Re: Conditionally open the network in the build sandbox

Tristan Van Berkom Sat, 31 Oct 2020 04:21:05 -0700

Hi,

On Wed, 2020-10-28 at 18:19 +0000, Benjamin Schubert wrote:
> Hey,
> 
> Sorry for the late response. Responses inline
> 
> The TLDR would be that we cannot have user interaction and, in some cases it
> is not possible to know the dependencies before executing the code.
> We need to have this intermediate state of the system to prove it could work
> before moving to it and actually being able to restrict access to the sandbox.
>


Alright, you've made fair points in this thread, I also think we had
discussed a long time ago that we should allow the user to shoot
themselves in the foot if they so desire (Sander phrases this as
"giving them enough rope to hang themselves with").

Let's make the warning signs around this as loud as possible.

It would be nice for instance to have a summary (unconditional warning)
at load time of all elements which bought into this backdoor.

There are some other parts of this I still think are pertinent to
discuss, regardless of the bottom line of the proposal.

Consider the other replies inline to not have baring over the outcome
of the proposal...

[...]
> > This is after all why we developed plugins like the cargo plugin for
> > rust apps (some weird languages want to download dependencies from the
> > internet) - if we can write source plugins for these problematic
> > languages, this is a better avenue to pursue than to just give up and
> > open up the network at build time.
> 
> This is correct, however, it is not always possible to make it entirely
> automatic without user interactions.
> For large organizations, it is much better to be able to demonstrate that a
> system could work without user interactions first, and then moving the system
> up from a set point, therefore stopping regressions and progressively making
> the whole system better.

With the 'pip' plugin we have, we it should essentially only require an
initial run of `bst track` after appending the `pip` source to your
python build, so as to pick up the python dependencies and encode the
specific versions into your project.

I don't think this really counts as human actions any more than
migrating a build to use BuildStream otherwise does.

Maybe you are referring to other human actions I'm overlooking ?

> 
> > Do we have concrete examples of workflows which are difficult to port
> > which cannot be solved with source plugins we can write ?
> 
> The current `pip` source plugin (and friends) assume that the set of
> dependencies to install will be the same same regardless of which platform pip
> is running on and the python version that is used.
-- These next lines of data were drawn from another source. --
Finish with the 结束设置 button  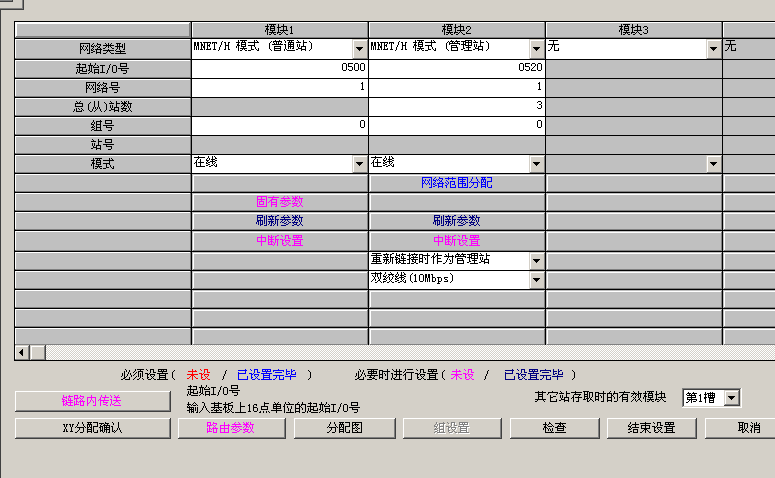pyautogui.click(x=650, y=428)
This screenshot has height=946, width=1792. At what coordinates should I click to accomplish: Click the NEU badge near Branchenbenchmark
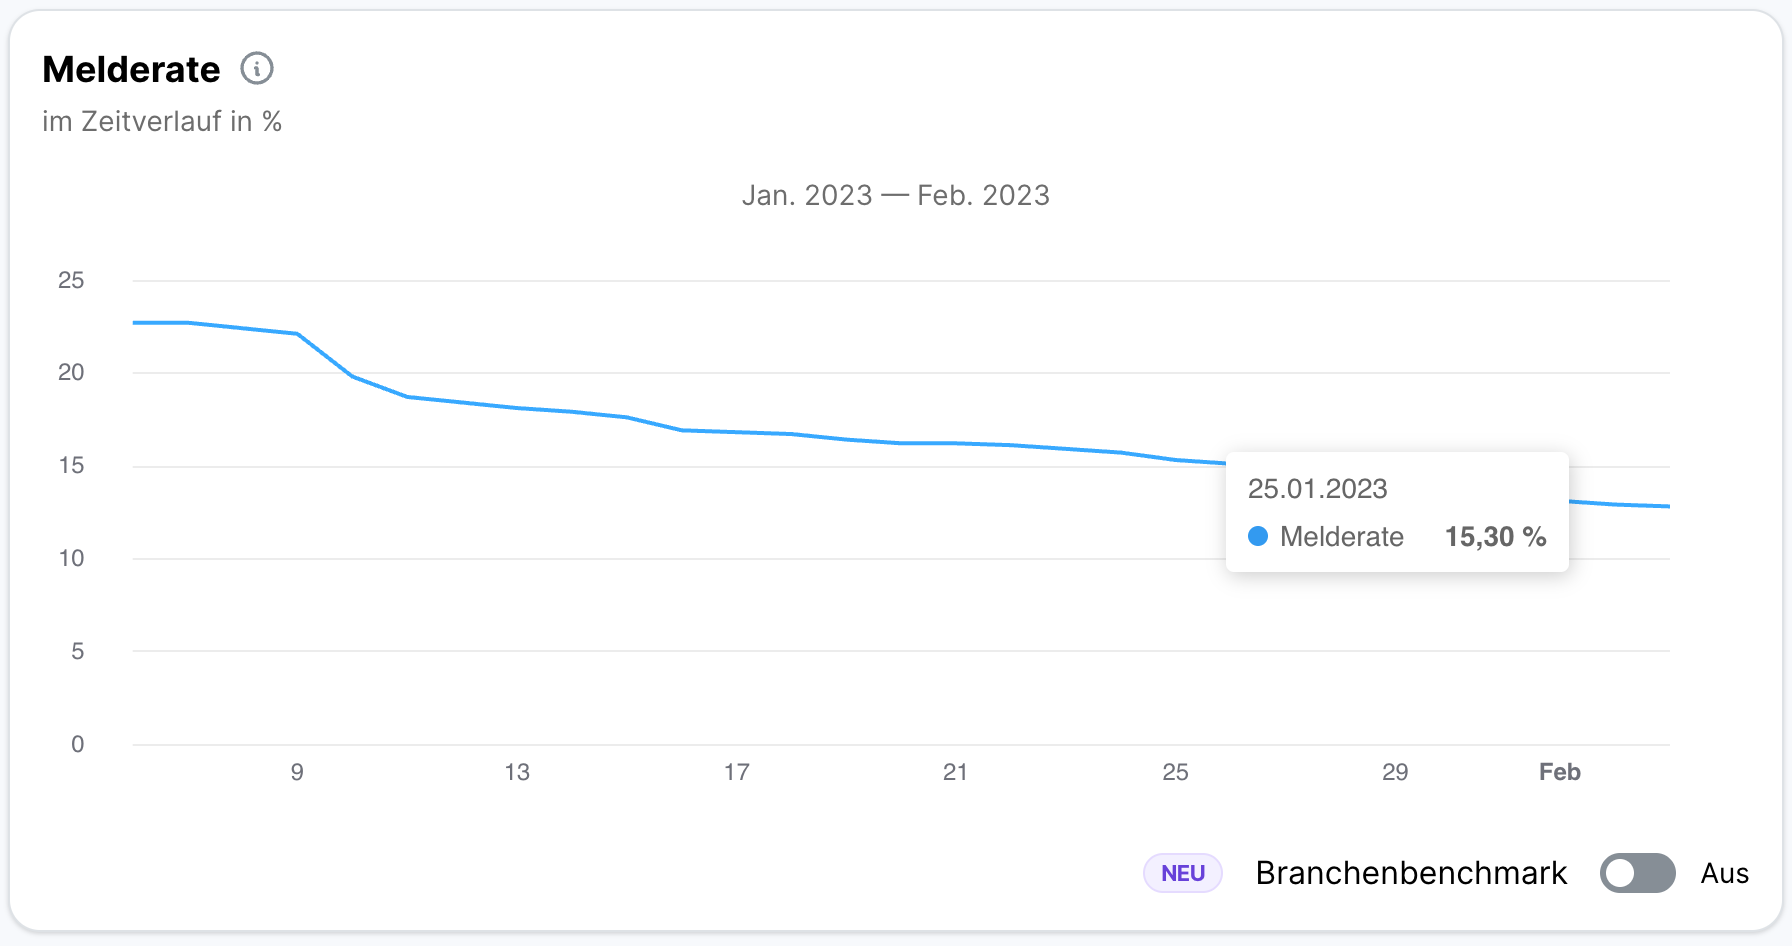1182,873
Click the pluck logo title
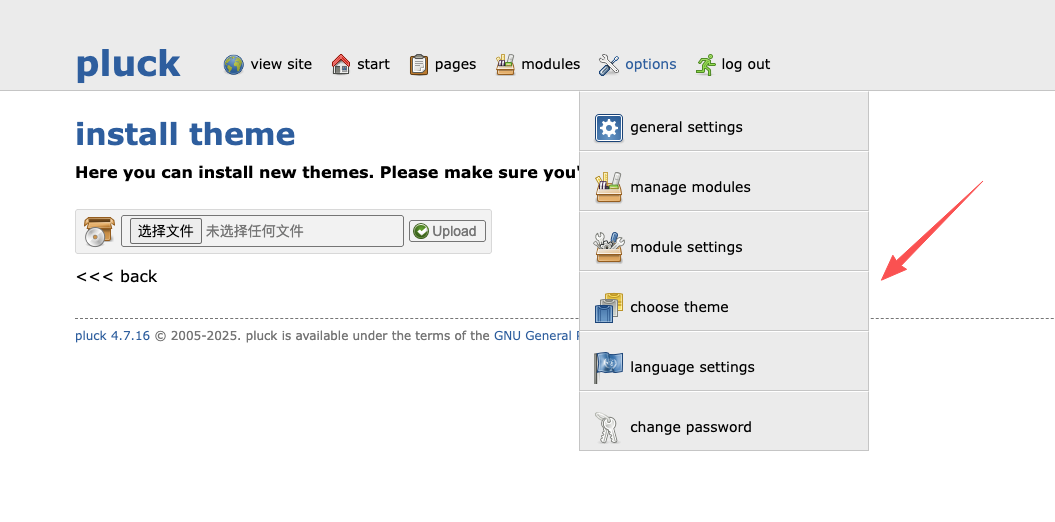 [128, 65]
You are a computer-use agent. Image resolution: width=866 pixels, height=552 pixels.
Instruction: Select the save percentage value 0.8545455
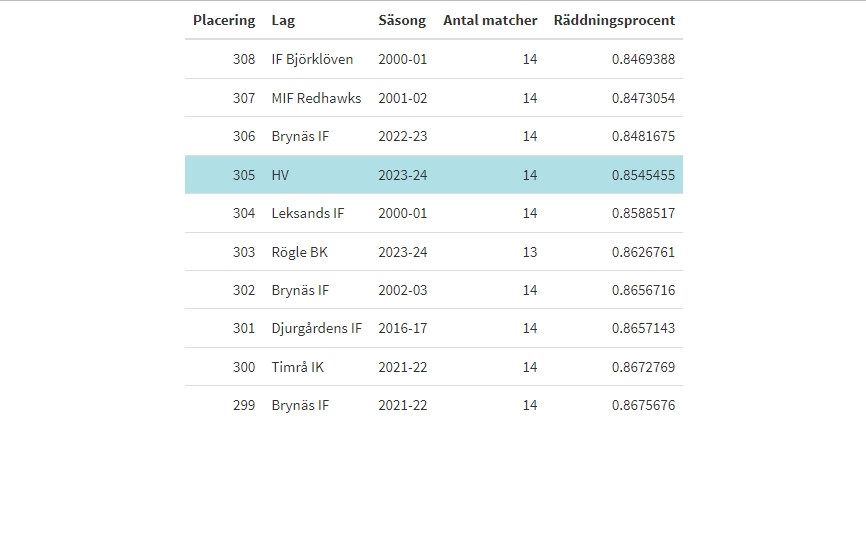[643, 175]
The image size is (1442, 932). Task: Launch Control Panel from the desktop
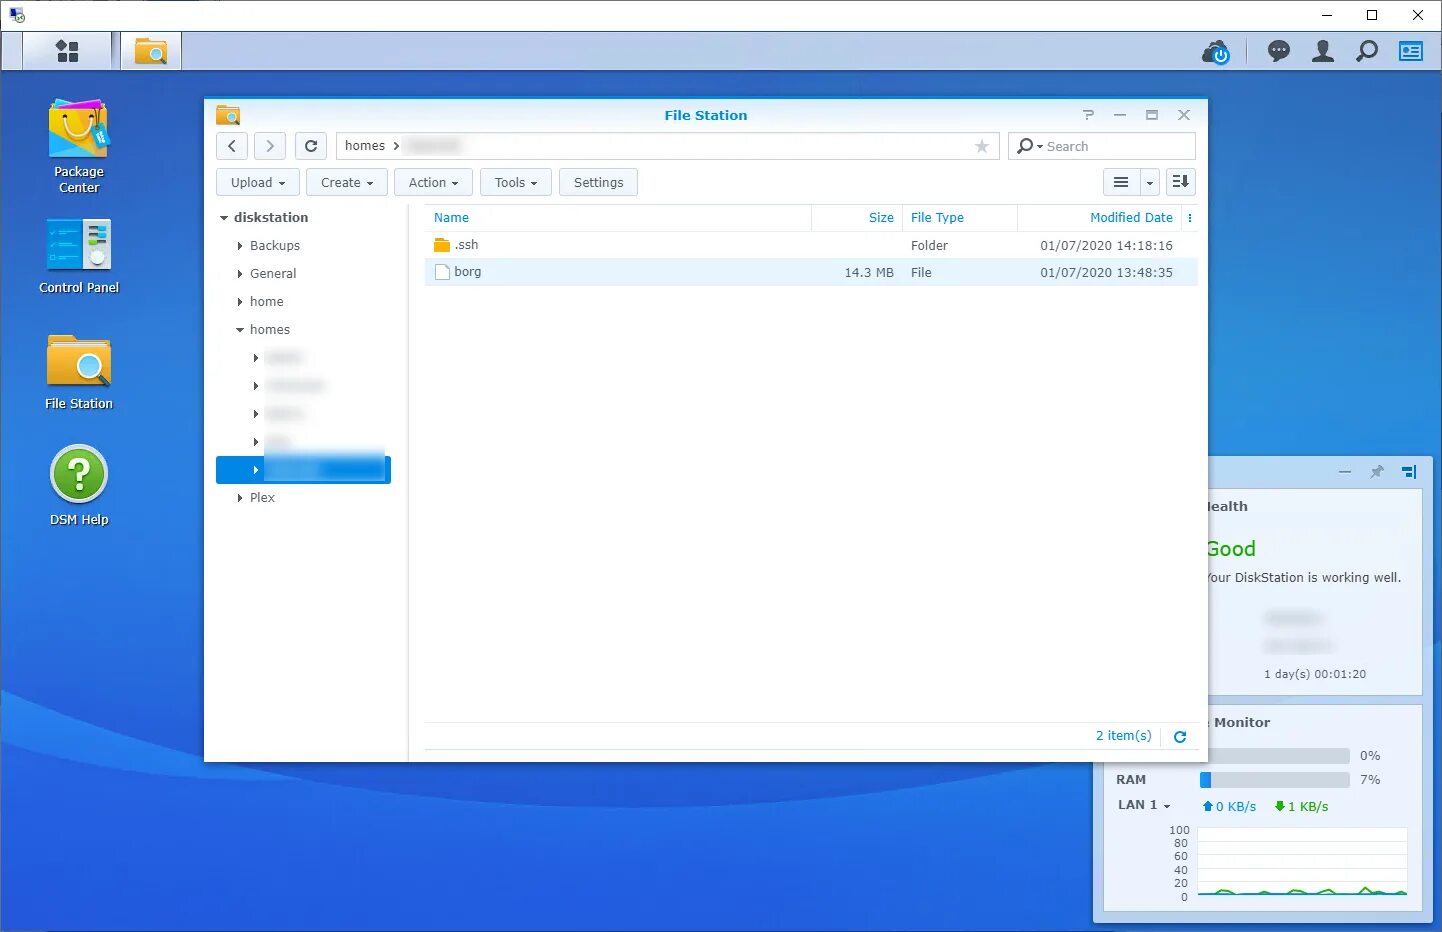[x=78, y=244]
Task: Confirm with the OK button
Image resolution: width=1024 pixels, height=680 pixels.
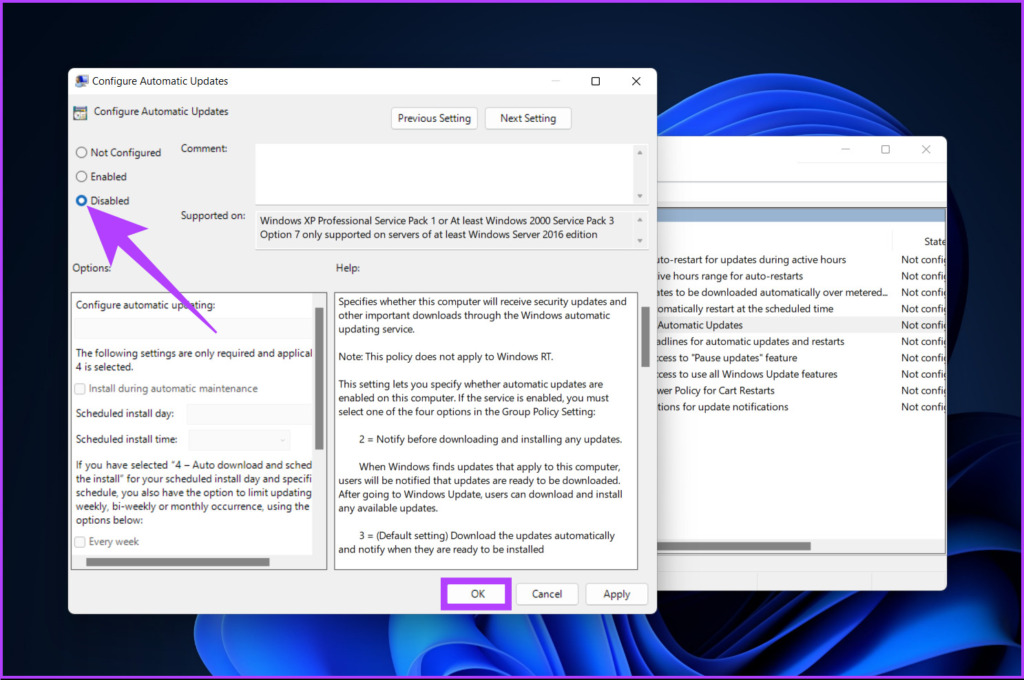Action: [x=477, y=594]
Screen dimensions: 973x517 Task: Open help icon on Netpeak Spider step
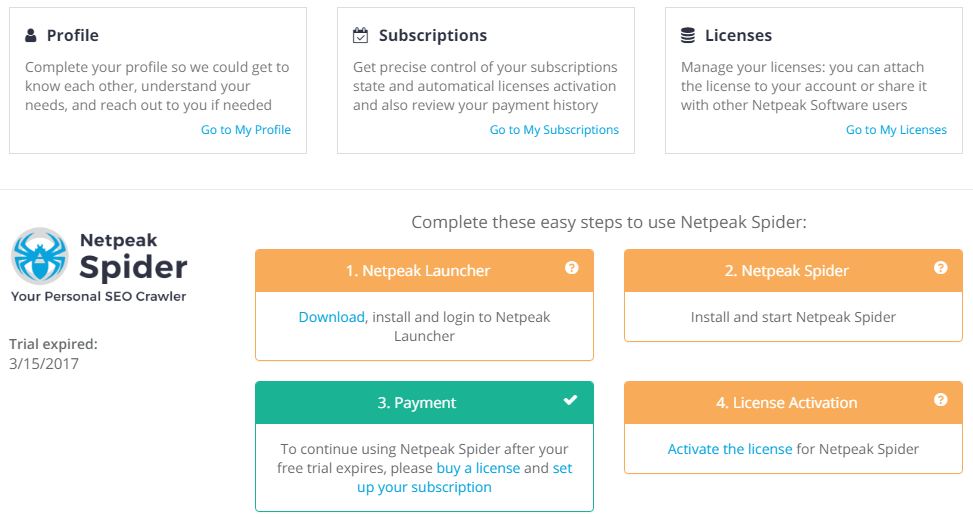941,267
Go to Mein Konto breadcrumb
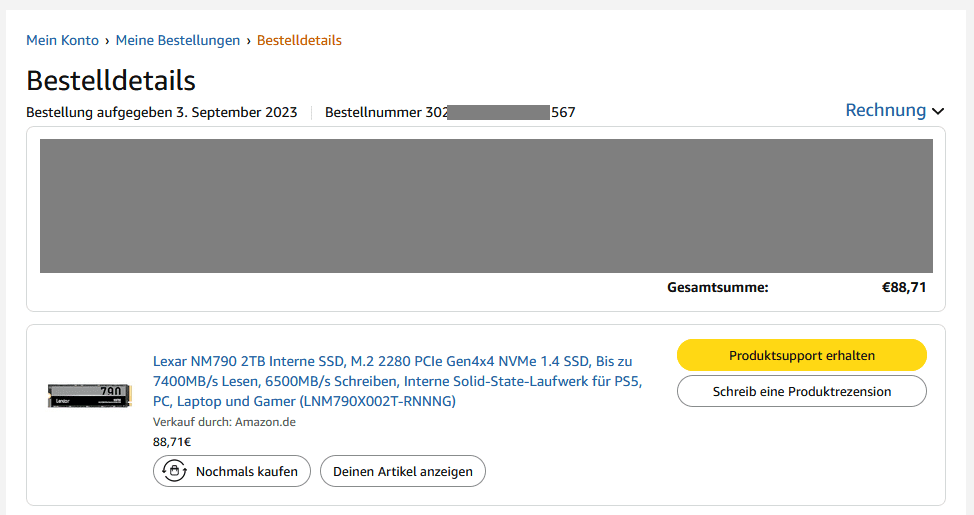The width and height of the screenshot is (974, 515). tap(62, 41)
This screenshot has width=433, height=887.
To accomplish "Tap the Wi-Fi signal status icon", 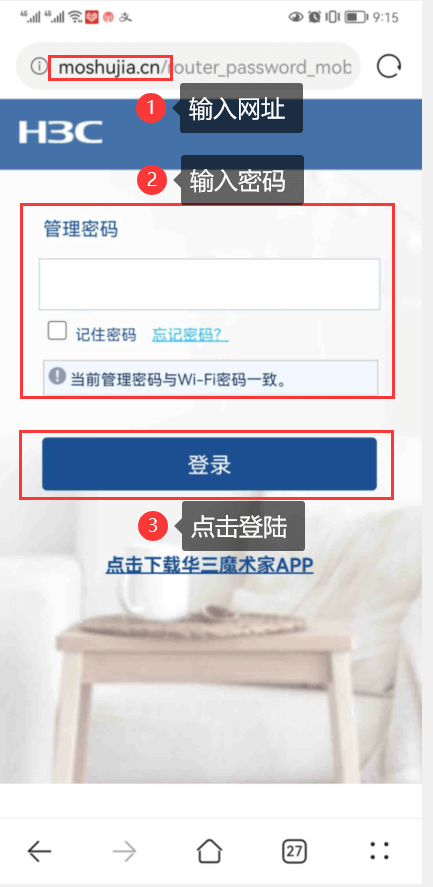I will (x=75, y=17).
This is not true as there
> are platform and version specific dependencies, etc.

This statement raises concern (and is the main reason for my elaborate
reply to this email).

If the pip plugin relies too heavily on host tooling to make invalid
inferences about what should be downloaded, this is a serious problem.

The pip plugin is supposed to simply encode up to date versions of
python dependencies which match up with the project's requirements at
track time, and then download those at build time.

If this behavior can vary depending on host pip, then that is a serious
bug in the `pip` plugin implementation - and probably needs to be
implemented differently (possibly without leveraging the `pip` code
itself at all).

> In more general terms, language-specific building tools that act as dependency
> managers and download the dependency based on the host platform they are
> running from. Again, this would not be a problem with user interaction and
> forcing one way of doing. However that is not an option for us.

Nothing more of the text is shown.